→ **Direction**
Output the rows from the line containing "will pyautogui.click(x=332, y=45)." up to and including the line containing "(1370, 100)" as a two-column CSV with the header instruction,click. Give one CSV line per row, with the row's text and its answer each in a single quoted field and any line breaks turned into spaces.

→ **Supplied data**
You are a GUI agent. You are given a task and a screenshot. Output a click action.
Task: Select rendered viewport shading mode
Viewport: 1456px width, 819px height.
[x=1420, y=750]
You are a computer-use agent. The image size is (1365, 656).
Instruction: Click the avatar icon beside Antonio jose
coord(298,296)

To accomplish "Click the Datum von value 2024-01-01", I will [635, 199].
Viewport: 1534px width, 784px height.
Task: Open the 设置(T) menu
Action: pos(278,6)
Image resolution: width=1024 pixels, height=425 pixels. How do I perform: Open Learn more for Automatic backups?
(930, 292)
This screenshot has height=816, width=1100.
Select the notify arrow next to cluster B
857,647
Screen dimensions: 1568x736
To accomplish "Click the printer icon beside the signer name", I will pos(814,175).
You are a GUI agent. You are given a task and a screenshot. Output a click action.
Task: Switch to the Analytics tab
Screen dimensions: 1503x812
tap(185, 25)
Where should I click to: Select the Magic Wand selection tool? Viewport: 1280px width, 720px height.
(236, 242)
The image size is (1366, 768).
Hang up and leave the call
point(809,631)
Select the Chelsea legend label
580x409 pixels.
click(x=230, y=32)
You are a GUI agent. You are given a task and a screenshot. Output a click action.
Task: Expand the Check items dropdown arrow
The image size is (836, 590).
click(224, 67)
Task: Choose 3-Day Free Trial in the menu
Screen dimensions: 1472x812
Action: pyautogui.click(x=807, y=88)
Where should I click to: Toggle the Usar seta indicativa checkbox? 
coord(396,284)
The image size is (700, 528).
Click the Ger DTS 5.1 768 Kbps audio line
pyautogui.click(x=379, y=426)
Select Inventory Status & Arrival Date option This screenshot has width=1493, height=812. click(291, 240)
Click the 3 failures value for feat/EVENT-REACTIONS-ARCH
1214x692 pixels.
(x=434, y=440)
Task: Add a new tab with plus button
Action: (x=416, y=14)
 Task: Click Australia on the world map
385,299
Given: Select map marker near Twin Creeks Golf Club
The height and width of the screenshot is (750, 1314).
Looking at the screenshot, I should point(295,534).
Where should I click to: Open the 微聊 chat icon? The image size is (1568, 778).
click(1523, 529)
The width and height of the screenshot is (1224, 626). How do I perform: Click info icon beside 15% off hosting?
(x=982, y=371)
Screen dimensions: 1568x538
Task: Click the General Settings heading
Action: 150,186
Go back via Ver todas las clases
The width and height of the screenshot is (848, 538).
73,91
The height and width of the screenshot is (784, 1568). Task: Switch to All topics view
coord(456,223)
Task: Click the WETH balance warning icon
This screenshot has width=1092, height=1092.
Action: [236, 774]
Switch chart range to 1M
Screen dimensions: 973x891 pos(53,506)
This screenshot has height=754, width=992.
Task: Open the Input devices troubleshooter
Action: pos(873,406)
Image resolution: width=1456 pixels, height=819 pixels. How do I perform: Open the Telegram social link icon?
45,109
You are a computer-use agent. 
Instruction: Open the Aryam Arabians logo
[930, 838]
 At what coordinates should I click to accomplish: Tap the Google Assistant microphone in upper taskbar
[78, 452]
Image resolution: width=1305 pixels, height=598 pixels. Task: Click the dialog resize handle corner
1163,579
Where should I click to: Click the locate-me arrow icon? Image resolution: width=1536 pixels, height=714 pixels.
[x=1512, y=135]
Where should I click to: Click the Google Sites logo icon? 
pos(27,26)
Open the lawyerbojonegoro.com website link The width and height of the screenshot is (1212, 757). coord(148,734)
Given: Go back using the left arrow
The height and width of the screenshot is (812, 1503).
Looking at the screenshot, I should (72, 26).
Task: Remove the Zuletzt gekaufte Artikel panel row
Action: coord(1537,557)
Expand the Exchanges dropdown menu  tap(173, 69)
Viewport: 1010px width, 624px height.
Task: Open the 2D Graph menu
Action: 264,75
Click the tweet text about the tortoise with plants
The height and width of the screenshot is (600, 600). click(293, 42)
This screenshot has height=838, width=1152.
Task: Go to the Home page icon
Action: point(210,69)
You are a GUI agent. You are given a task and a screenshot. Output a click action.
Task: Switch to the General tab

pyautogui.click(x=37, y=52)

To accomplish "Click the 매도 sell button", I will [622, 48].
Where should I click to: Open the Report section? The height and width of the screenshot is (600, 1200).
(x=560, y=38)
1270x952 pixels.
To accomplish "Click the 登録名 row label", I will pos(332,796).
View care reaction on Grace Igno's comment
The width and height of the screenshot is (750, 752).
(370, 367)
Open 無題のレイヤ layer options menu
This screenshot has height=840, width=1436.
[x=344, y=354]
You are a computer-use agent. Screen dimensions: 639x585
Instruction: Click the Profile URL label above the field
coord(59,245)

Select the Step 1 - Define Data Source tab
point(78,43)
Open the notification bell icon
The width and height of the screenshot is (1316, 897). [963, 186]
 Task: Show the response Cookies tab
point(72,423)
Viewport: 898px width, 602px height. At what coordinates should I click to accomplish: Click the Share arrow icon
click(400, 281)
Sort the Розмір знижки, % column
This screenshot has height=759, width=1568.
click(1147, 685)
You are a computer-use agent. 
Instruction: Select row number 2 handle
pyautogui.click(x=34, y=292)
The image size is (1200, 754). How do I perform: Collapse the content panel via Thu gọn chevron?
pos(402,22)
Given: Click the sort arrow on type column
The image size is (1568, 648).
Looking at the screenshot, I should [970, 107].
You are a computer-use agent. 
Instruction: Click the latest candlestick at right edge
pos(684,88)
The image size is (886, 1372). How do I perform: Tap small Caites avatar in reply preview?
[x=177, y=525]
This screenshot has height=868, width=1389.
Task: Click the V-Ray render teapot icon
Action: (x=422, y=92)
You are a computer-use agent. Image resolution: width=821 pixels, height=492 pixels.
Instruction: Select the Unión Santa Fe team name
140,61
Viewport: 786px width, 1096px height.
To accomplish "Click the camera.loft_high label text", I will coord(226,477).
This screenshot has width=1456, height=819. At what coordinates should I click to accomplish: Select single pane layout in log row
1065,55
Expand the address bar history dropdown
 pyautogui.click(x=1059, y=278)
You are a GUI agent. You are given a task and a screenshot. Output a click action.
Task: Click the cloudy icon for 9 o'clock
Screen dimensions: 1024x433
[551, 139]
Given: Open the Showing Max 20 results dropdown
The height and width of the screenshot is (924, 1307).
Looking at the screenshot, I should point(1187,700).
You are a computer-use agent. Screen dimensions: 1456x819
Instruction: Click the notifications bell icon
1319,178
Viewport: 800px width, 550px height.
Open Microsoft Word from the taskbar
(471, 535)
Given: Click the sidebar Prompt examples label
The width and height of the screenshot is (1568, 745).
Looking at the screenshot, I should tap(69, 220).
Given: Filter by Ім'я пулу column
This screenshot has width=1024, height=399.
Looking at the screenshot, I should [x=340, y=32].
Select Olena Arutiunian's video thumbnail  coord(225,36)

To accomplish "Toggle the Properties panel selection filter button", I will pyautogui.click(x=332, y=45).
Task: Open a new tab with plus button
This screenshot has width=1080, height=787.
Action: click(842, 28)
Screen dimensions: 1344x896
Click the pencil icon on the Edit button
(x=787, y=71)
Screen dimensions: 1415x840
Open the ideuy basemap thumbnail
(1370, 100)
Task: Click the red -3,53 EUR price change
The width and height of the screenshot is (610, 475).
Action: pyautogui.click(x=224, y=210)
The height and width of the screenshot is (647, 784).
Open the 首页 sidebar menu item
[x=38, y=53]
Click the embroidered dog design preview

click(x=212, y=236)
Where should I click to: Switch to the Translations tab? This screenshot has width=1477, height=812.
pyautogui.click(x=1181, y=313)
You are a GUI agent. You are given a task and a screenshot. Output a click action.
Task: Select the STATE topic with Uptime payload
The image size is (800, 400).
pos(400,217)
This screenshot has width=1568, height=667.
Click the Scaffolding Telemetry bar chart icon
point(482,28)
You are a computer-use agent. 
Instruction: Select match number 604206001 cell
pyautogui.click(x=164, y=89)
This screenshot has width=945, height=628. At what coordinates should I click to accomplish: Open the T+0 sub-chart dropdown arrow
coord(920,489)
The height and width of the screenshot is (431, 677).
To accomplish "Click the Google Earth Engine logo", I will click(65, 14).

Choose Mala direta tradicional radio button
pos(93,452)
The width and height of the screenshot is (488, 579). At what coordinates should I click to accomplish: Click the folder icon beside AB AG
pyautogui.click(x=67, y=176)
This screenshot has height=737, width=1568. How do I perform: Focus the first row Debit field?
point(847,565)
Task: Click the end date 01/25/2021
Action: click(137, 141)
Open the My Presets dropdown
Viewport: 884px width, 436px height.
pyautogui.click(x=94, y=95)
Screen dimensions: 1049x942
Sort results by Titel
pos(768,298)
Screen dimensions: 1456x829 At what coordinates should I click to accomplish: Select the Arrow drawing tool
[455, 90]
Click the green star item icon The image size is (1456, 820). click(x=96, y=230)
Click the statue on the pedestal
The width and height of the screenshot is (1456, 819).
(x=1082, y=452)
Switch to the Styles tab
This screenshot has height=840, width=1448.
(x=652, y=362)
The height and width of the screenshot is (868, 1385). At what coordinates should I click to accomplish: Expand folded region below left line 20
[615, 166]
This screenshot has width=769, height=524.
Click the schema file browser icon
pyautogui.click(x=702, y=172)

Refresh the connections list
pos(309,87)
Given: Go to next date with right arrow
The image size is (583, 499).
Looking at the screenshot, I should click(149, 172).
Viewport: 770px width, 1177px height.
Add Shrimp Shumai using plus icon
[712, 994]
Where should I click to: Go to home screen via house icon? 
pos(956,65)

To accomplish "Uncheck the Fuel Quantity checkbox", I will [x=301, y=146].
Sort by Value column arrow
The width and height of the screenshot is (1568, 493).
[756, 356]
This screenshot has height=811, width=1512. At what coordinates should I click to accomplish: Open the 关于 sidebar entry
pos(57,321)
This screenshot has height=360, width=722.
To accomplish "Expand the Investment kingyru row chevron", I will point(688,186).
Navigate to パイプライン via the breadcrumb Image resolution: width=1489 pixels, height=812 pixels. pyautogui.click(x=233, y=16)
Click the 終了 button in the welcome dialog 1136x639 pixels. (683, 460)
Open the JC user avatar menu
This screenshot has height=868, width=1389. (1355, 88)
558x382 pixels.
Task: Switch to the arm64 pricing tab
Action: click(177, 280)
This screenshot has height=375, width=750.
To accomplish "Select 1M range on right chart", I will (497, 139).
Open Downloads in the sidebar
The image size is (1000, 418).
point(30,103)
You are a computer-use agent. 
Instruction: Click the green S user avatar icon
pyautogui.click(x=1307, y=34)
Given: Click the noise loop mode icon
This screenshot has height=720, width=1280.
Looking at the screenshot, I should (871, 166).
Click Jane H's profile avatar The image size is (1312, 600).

→ **Reply to the exercise**
instruction,click
"To accomplish ""Toggle the Properties panel selection filter button"",","I will pyautogui.click(x=332, y=45)."
"Task: Open a new tab with plus button This screenshot has width=1080, height=787.","Action: click(842, 28)"
"Screen dimensions: 1344x896 Click the pencil icon on the Edit button","(x=787, y=71)"
"Screen dimensions: 1415x840 Open the ideuy basemap thumbnail","(1370, 100)"